Posted by Nishant Shah at Oct 29, 2012 03:50 AM |
Why the have-nots of the digital world can sometimes be mistaken as trolls. I am not sure if you have noticed, but lately, the people populating our social networks have started to be more diverse than before.
The Rules of Engagement

We need to stop imagining that the person on the other side of the interface is necessarily like us, and develop new networks of nurture.

Nishant Shah's column was published in the Indian Express on October 29, 2012.

Oh, sure, we are still talking about a fairly middle-class hang-out that happens largely in English and is restricted to people in urban environments who have the economic and cultural capital of access. But if you browse through your friends’ lists and compare it with, say, the network from five years ago, you will realise that the age demography has changed quite dramatically. I am not suggesting that the Web was only the realm of the young – let us face it, the people who actually created the infrastructure of the Web were not tiny tots. However, with Web 2.0 at the turn of the millennium, we have had an extraordinary focus on young people online.

But as the networks grow to include more people, there are now a lot of people online, who might not be the 16-year-old BlackBerry-wielding digital native, nor be in the “business of internet” but are finding a space for themselves, tentatively and steadily negotiating with this new space. Some of it might be because, those of us who were new kids on the block in the Nineties, are now older by a decade and are still on the block, but replaced by newer kids around the block. Some of it might be because there is an ease of access as portable computing devices grow more personal and get more people to use their smartphones as a gateway into the online worlds. But a lot of it is actually because the fold of the Web is expanding. The digital spaces of conversation are being integrated into our everyday lives and practices, replacing older forms of media and information structures and processes of social and cultural belonging.

And so, even though the penetration of the interwebz is not as rapid in countries like India as one would have hoped for, we do see a wide age group of people coming online, forming networks, and entering into conversations. I hadn’t really realised this, even though I was adding them to my social networks, that the digital immigrants are now here, and they are here to stay. It suddenly surfaced in my thoughts, because I recently heard a few narratives which made me dwell on the effort and the learning that one takes for granted but is a prerequisite for belonging to these new social spaces.
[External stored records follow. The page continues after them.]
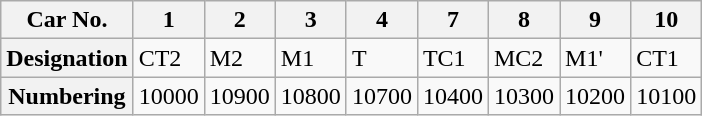
M1 (310, 58)
10800 (310, 96)
8 (524, 20)
10200 (596, 96)
10400 (452, 96)
10000 (168, 96)
3 (310, 20)
CT1 (666, 58)
2 (240, 20)
10900 (240, 96)
7 (452, 20)
TC1 (452, 58)
T (382, 58)
MC2 (524, 58)
10700 (382, 96)
1 (168, 20)
CT2 (168, 58)
Designation (67, 58)
Car No. (67, 20)
10100 (666, 96)
9 (596, 20)
10300 (524, 96)
M2 (240, 58)
10 (666, 20)
4 (382, 20)
Numbering (67, 96)
M1' (596, 58)
Identify which cell holds the provided text, then report its (x, y) central coordinate. 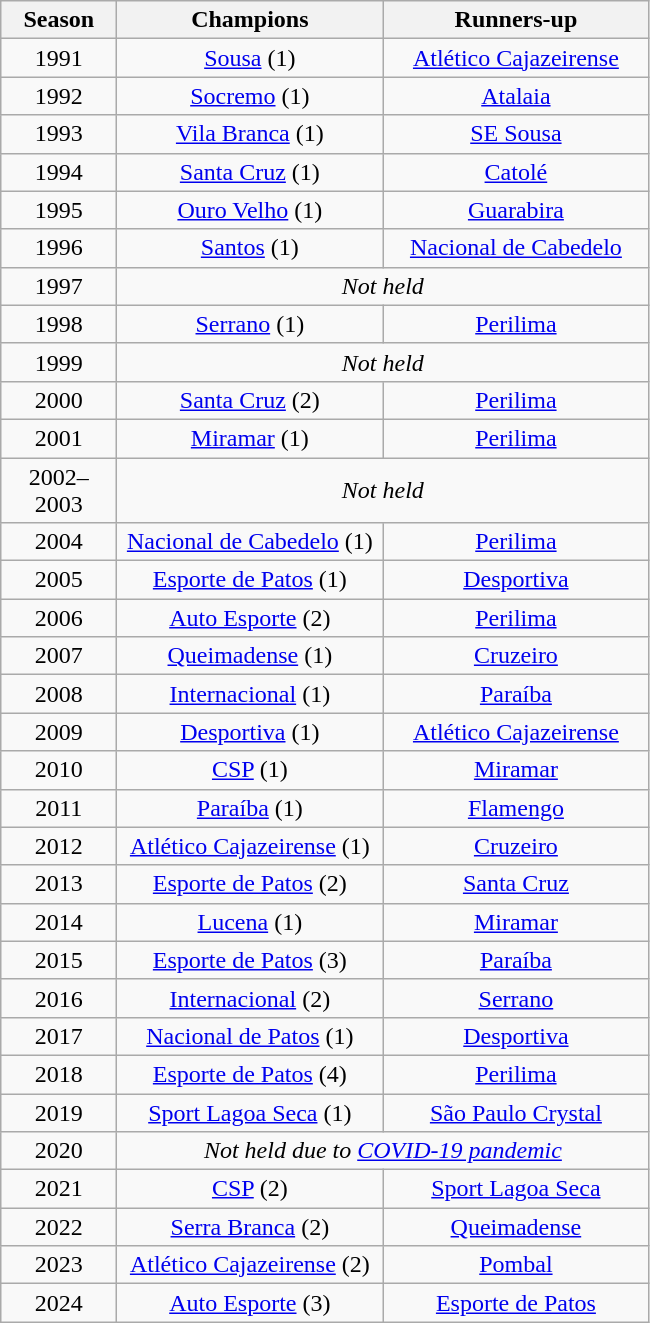
2012 (59, 846)
2008 (59, 694)
2021 (59, 1189)
CSP (2) (250, 1189)
Serrano (1) (250, 324)
1998 (59, 324)
Sport Lagoa Seca (516, 1189)
Lucena (1) (250, 922)
2018 (59, 1074)
2022 (59, 1227)
Socremo (1) (250, 96)
Santa Cruz (516, 884)
Esporte de Patos (3) (250, 960)
Internacional (2) (250, 998)
2023 (59, 1265)
2006 (59, 618)
Queimadense (1) (250, 656)
Nacional de Cabedelo (1) (250, 542)
São Paulo Crystal (516, 1113)
1994 (59, 172)
1995 (59, 210)
Vila Branca (1) (250, 134)
Atalaia (516, 96)
CSP (1) (250, 770)
Runners-up (516, 20)
2013 (59, 884)
Pombal (516, 1265)
Not held due to COVID-19 pandemic (383, 1151)
Esporte de Patos (1) (250, 580)
2019 (59, 1113)
2002–2003 (59, 490)
1993 (59, 134)
2005 (59, 580)
Santos (1) (250, 248)
Nacional de Patos (1) (250, 1036)
1996 (59, 248)
Serra Branca (2) (250, 1227)
2010 (59, 770)
2017 (59, 1036)
1992 (59, 96)
Guarabira (516, 210)
2024 (59, 1303)
Desportiva (1) (250, 732)
2000 (59, 400)
Esporte de Patos (2) (250, 884)
2014 (59, 922)
Auto Esporte (2) (250, 618)
1999 (59, 362)
Paraíba (1) (250, 808)
Catolé (516, 172)
2001 (59, 438)
2007 (59, 656)
2016 (59, 998)
Sport Lagoa Seca (1) (250, 1113)
Season (59, 20)
2020 (59, 1151)
Miramar (1) (250, 438)
SE Sousa (516, 134)
2015 (59, 960)
2009 (59, 732)
Champions (250, 20)
2004 (59, 542)
Nacional de Cabedelo (516, 248)
Santa Cruz (1) (250, 172)
Ouro Velho (1) (250, 210)
1991 (59, 58)
Internacional (1) (250, 694)
Serrano (516, 998)
Auto Esporte (3) (250, 1303)
Esporte de Patos (4) (250, 1074)
Sousa (1) (250, 58)
Queimadense (516, 1227)
1997 (59, 286)
Flamengo (516, 808)
Atlético Cajazeirense (2) (250, 1265)
Esporte de Patos (516, 1303)
Santa Cruz (2) (250, 400)
Atlético Cajazeirense (1) (250, 846)
2011 (59, 808)
Find where the given text appears and provide that cell's center as (X, Y) coordinate. 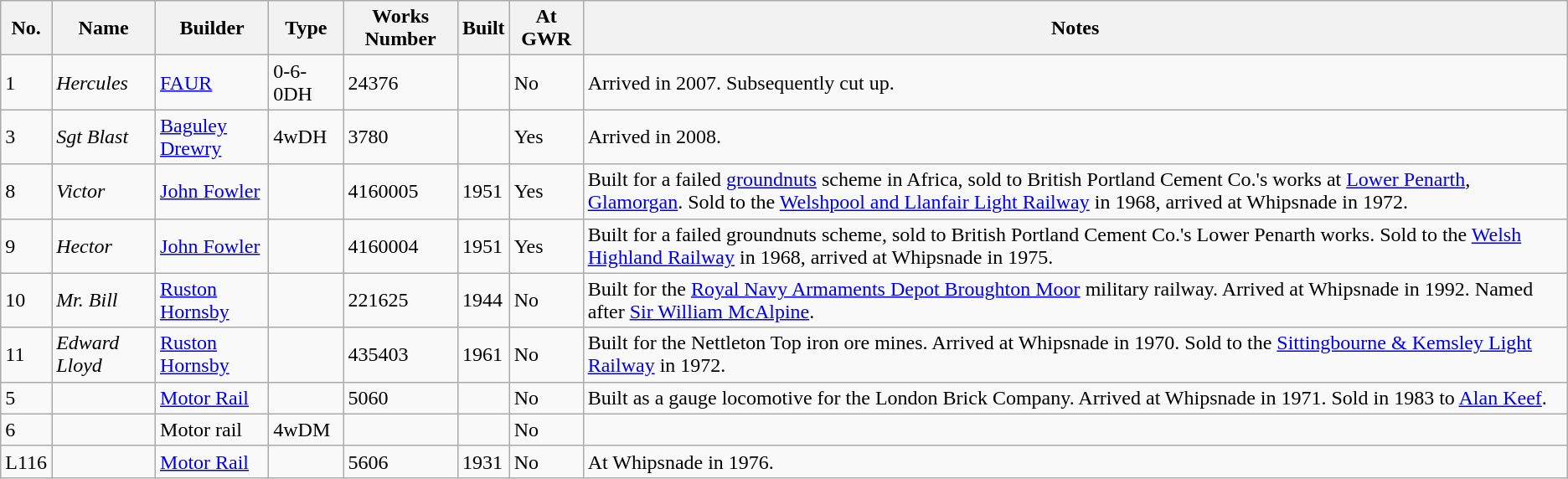
Hercules (104, 82)
Hector (104, 246)
At GWR (546, 28)
Motor rail (213, 430)
L116 (27, 462)
4160004 (400, 246)
6 (27, 430)
4wDM (307, 430)
At Whipsnade in 1976. (1075, 462)
Arrived in 2008. (1075, 137)
FAUR (213, 82)
Built for the Royal Navy Armaments Depot Broughton Moor military railway. Arrived at Whipsnade in 1992. Named after Sir William McAlpine. (1075, 300)
0-6-0DH (307, 82)
5060 (400, 398)
Arrived in 2007. Subsequently cut up. (1075, 82)
Name (104, 28)
Built (483, 28)
24376 (400, 82)
3 (27, 137)
Built for the Nettleton Top iron ore mines. Arrived at Whipsnade in 1970. Sold to the Sittingbourne & Kemsley Light Railway in 1972. (1075, 355)
221625 (400, 300)
435403 (400, 355)
Sgt Blast (104, 137)
Edward Lloyd (104, 355)
1944 (483, 300)
Victor (104, 191)
Type (307, 28)
9 (27, 246)
4wDH (307, 137)
11 (27, 355)
No. (27, 28)
Builder (213, 28)
5606 (400, 462)
4160005 (400, 191)
Mr. Bill (104, 300)
1931 (483, 462)
1961 (483, 355)
Baguley Drewry (213, 137)
Built as a gauge locomotive for the London Brick Company. Arrived at Whipsnade in 1971. Sold in 1983 to Alan Keef. (1075, 398)
Notes (1075, 28)
3780 (400, 137)
1 (27, 82)
Works Number (400, 28)
10 (27, 300)
5 (27, 398)
8 (27, 191)
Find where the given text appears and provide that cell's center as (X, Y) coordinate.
One of the first complaints I heard was about a hostility that many digital immigrants face when they start engaging with the social media. They follow the manuals. They read the FAQs. They look at patterns, and learn. And yet, even when they seem to be doing what seems to be exactly what everybody else is doing, they are often told that they got it all wrong. This is bewildering for many, because they cannot really see the difference. And the reason is that the social web is governed by a whole lot of unwritten rules and codes, which clearly are the rites of passage into the online world. These are not things that can be taught. These are not written in a guideline that tells you how to behave on Facebook or how to sift through the live-streams on Twitter. It is a fiercely guarded set of dos and don’ts which clearly distinguish between the digital natives and the digital immigrants, reinforcing exclusivity and exclusion. And when the digital immigrant violates these rules, they are often faced with a sneer, a sarcastic comment, or a dismissal as “not with it”.

The second thing I have repeatedly noticed is “calling troll” to people who do not always know these rules. Trolling is not new to the world of the internet. People who disrupt conversations and discussions by posting provocative or tangential information, by voicing hateful opinions, by passing harsh judgments, or sometimes by willfully breaking the rules of the communities, in order to seek attention and interrupt the flow of conversations are called trolls. Trolls are universally frowned upon and trolling wars often take up epic proportions because people get emotionally invested in them. Trolls are often shamed publicly, their mistakes brought into an embarrassing spot-light and ridiculed in back-channels or even in public discussions.

Calling somebody a troll presumes that the user is conversant with the rules of the game and is then breaking them, working with the idea that if you are online, you are naturally a digital native. The digital immigrants often create noob mistakes that can appear troll-like but are not intended to be so, and are often on the receiving end of a community’s hostility. And it is time, now that our online networks are growing, for us to realise that our presumptions about who is online need to change. If we are looking at an inclusive Web, we need to stop imagining that the person on the other side of the interface is necessarily like us, and develop new networks of nurture, which allows the digital immigrants safe spaces to experiment, make mistakes, and learn like the best of us. The next time, before you call somebody a troll, see if it might just be somebody learning the tricks of the trade. If they are doing something wrong, just politely point it out to them. And remember, acceptance is not only for people who are like us, but about people who are markedly unlike us.